Evaluating Active Learning Heuristics for Sequential Diagnosis

TL;DR

This paper evaluates various active learning heuristics for sequential diagnosis to determine the most effective strategies for identifying system failures efficiently in real-world cases.

Contribution

It provides an empirical comparison of multiple heuristics for measurement selection in sequential diagnosis, highlighting their relative strengths and situational effectiveness.

Findings

Some heuristics outperform others in specific scenarios

Performance depends on system complexity and fault characteristics

Guidelines for heuristic selection based on diagnosis context

Abstract

Given a malfunctioning system, sequential diagnosis aims at identifying the root cause of the failure in terms of abnormally behaving system components.
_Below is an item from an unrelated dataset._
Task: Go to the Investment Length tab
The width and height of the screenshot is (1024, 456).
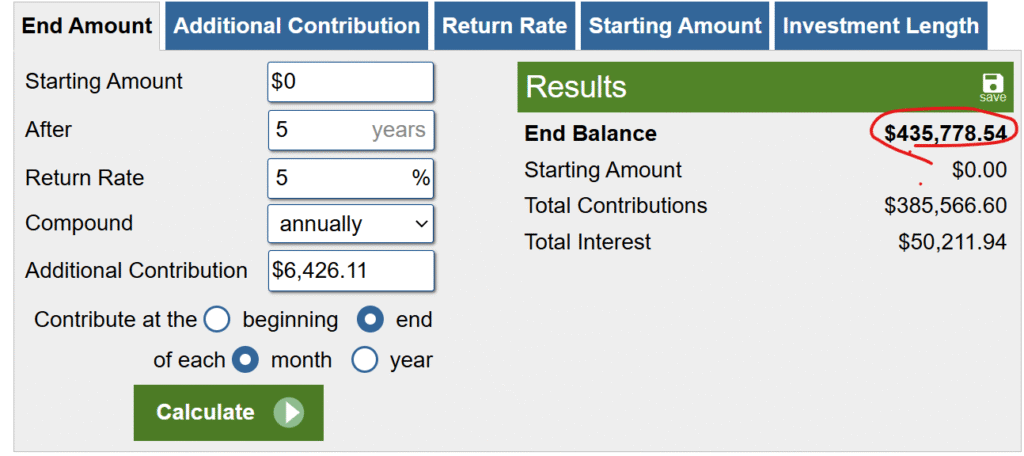Action: (880, 27)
As initial system observations usually do not suffice to deterministically pin down just one explanation of the system's misbehavior, additional system measurements can help to differentiate between possible explanations. The goal is to restrict the space of explanations until there is only one (highly probable) explanation left. To achieve this with a minimal-cost set of measurements, various (active learning) heuristics for selecting the best next measurement have been proposed. We report preliminary results of extensive ongoing experiments with a set of selection heuristics on real-world diagnosis cases. In particular, we try to answer questions such as "Is some heuristic always superior to all others?", "On which factors does the (relative) performance of the particular heuristics depend?" or "Under which circumstances should I use which heuristic?"